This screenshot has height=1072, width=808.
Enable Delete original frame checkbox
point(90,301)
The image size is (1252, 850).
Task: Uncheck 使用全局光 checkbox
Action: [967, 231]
========
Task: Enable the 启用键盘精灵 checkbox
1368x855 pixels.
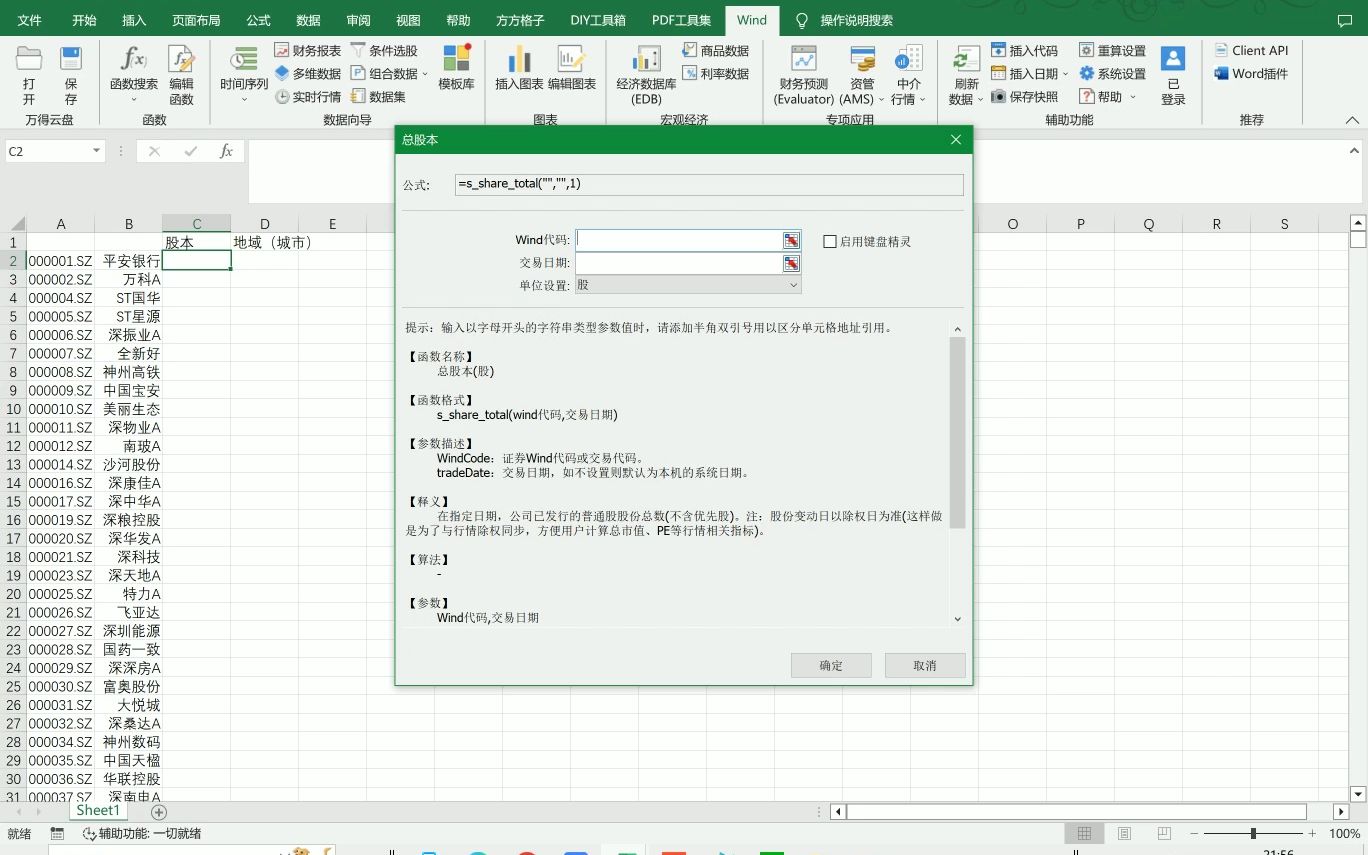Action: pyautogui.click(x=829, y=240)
========
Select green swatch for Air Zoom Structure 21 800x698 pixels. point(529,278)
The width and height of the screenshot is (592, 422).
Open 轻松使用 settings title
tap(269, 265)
========
PROBLEM TO SOLVE ->
The word is "width". Copy every line above where it appears.

EXPECTED OUTPUT ->
This screenshot has height=1072, width=808.
The width and height of the screenshot is (592, 422).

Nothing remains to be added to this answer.